■ Exercise brief
Output the part of the entries below that opens with the line containing "Select the Aa" and closes with the line containing "Looking at the screenshot, I should (18, 841).", both lines included, reproducing each line exactly and nothing else.

___ Records for the exercise ___

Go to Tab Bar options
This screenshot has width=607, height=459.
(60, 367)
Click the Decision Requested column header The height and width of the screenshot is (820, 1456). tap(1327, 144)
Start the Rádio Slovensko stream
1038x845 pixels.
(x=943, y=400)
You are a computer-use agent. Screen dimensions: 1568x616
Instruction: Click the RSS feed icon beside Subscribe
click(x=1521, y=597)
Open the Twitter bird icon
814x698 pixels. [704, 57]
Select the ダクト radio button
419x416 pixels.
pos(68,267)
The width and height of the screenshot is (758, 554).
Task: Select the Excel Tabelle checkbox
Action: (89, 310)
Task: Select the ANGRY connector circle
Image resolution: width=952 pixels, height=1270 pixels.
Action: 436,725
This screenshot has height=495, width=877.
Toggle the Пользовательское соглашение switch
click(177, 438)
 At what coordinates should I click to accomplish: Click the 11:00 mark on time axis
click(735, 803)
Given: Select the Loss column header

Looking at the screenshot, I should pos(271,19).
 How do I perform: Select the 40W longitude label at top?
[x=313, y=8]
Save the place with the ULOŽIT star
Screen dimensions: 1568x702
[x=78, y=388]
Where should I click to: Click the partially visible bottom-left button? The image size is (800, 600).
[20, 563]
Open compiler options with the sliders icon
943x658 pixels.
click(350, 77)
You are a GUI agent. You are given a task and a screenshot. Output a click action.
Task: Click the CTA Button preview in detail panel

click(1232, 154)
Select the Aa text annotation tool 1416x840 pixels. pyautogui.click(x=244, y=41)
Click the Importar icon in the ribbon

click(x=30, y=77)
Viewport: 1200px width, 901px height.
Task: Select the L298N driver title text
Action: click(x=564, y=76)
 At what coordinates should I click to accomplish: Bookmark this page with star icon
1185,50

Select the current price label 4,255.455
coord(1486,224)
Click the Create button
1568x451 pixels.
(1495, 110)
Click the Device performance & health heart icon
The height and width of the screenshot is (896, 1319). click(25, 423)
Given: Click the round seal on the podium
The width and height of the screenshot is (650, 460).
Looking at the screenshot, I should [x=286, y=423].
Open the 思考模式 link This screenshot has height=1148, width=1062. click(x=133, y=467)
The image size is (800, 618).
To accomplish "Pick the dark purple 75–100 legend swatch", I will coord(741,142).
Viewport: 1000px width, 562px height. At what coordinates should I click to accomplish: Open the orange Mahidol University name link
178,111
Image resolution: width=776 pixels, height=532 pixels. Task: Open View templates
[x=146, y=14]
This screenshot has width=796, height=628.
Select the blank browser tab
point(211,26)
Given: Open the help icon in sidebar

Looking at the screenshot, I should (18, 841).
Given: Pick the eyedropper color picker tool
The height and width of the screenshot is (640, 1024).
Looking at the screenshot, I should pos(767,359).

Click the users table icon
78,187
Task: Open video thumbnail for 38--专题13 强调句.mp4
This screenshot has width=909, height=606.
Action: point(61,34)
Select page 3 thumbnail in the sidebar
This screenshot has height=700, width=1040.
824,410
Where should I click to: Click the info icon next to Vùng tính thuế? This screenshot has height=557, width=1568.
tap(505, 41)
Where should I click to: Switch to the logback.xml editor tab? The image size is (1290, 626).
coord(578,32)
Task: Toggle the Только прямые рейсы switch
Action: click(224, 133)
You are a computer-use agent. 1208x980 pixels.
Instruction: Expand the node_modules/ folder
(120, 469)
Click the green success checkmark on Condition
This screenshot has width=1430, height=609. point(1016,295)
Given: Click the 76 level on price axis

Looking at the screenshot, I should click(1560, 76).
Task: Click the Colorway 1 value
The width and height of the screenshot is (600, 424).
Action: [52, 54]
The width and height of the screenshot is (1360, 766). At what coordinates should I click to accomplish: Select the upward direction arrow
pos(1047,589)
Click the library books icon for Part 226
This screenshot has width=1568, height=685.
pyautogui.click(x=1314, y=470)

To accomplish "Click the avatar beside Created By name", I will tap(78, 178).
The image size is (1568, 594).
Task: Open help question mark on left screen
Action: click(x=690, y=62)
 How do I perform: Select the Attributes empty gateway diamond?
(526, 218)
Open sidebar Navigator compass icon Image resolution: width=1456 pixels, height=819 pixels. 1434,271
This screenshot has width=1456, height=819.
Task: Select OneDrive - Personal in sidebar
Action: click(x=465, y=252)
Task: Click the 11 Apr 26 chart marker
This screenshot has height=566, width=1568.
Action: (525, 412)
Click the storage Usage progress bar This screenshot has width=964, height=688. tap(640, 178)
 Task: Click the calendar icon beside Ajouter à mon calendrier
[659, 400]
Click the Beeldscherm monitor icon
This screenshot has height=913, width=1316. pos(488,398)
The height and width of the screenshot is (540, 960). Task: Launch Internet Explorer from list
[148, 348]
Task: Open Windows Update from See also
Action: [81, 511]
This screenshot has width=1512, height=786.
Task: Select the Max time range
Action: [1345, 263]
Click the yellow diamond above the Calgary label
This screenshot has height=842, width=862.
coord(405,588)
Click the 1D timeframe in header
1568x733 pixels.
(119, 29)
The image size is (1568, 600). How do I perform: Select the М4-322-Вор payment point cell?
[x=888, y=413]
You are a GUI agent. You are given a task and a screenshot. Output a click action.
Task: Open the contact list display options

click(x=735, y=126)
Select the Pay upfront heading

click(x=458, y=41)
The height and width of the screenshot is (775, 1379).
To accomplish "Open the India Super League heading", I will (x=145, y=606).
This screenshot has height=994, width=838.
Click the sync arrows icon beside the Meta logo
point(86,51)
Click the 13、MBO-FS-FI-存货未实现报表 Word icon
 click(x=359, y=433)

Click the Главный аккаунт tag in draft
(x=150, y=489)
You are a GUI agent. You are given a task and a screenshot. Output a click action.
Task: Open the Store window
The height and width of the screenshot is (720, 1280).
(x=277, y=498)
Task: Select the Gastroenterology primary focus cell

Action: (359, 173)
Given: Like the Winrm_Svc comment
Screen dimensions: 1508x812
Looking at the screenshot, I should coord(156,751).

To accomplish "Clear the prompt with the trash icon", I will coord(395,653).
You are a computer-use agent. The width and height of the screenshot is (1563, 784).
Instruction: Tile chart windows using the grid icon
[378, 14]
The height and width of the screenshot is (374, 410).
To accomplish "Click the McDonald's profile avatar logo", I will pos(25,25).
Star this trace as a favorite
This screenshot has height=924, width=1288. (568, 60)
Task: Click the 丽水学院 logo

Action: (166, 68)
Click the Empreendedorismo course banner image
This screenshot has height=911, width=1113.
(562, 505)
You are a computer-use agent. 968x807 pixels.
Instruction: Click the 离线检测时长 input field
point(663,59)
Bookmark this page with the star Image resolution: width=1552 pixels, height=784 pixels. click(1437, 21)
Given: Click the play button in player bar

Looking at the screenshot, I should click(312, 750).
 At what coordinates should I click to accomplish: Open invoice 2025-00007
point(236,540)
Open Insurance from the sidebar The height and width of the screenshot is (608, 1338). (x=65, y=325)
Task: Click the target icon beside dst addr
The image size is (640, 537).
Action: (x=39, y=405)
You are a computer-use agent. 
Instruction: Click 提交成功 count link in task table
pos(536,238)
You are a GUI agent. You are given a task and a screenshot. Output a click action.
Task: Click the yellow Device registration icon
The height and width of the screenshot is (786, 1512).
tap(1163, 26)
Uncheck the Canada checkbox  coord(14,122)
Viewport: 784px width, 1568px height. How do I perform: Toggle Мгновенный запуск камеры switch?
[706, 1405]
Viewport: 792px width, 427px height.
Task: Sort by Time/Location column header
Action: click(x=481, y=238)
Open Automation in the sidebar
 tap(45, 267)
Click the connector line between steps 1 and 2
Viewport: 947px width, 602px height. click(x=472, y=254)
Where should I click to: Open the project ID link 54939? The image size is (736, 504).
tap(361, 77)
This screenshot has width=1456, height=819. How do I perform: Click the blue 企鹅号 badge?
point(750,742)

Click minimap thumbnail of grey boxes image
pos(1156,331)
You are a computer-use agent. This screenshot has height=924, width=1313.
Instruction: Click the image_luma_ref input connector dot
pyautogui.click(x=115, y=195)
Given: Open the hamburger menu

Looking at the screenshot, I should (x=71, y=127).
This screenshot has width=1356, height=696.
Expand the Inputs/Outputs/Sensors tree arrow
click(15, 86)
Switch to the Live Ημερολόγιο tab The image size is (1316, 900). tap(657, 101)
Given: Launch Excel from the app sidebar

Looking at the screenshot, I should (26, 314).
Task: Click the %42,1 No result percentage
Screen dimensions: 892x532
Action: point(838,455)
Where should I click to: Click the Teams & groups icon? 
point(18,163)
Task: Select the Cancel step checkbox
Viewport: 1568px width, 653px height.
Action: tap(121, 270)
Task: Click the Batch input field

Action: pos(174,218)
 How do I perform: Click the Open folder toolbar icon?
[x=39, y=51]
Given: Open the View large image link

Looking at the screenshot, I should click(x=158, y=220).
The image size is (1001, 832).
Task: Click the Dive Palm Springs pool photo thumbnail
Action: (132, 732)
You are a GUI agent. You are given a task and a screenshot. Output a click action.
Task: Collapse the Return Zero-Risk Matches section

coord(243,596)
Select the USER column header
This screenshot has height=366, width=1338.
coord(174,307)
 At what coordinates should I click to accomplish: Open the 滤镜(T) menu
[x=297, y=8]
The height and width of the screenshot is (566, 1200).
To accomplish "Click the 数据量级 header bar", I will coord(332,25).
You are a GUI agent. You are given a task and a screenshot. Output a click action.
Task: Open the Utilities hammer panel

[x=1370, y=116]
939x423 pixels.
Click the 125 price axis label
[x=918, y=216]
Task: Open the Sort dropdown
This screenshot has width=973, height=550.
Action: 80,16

___

■ Problem solution
Select the Aa text annotation tool 1416x840 pixels. pyautogui.click(x=244, y=41)
Click the Importar icon in the ribbon

click(x=30, y=77)
Viewport: 1200px width, 901px height.
Task: Select the L298N driver title text
Action: click(x=564, y=76)
 At what coordinates should I click to accomplish: Bookmark this page with star icon
1185,50

Select the current price label 4,255.455
coord(1486,224)
Click the Create button
1568x451 pixels.
(1495, 110)
Click the Device performance & health heart icon
The height and width of the screenshot is (896, 1319). click(25, 423)
Given: Click the round seal on the podium
The width and height of the screenshot is (650, 460).
Looking at the screenshot, I should [x=286, y=423].
Open the 思考模式 link This screenshot has height=1148, width=1062. click(x=133, y=467)
The image size is (800, 618).
To accomplish "Pick the dark purple 75–100 legend swatch", I will coord(741,142).
Viewport: 1000px width, 562px height. At what coordinates should I click to accomplish: Open the orange Mahidol University name link
178,111
Image resolution: width=776 pixels, height=532 pixels. Task: Open View templates
[x=146, y=14]
This screenshot has width=796, height=628.
Select the blank browser tab
point(211,26)
Given: Open the help icon in sidebar

Looking at the screenshot, I should (18, 841).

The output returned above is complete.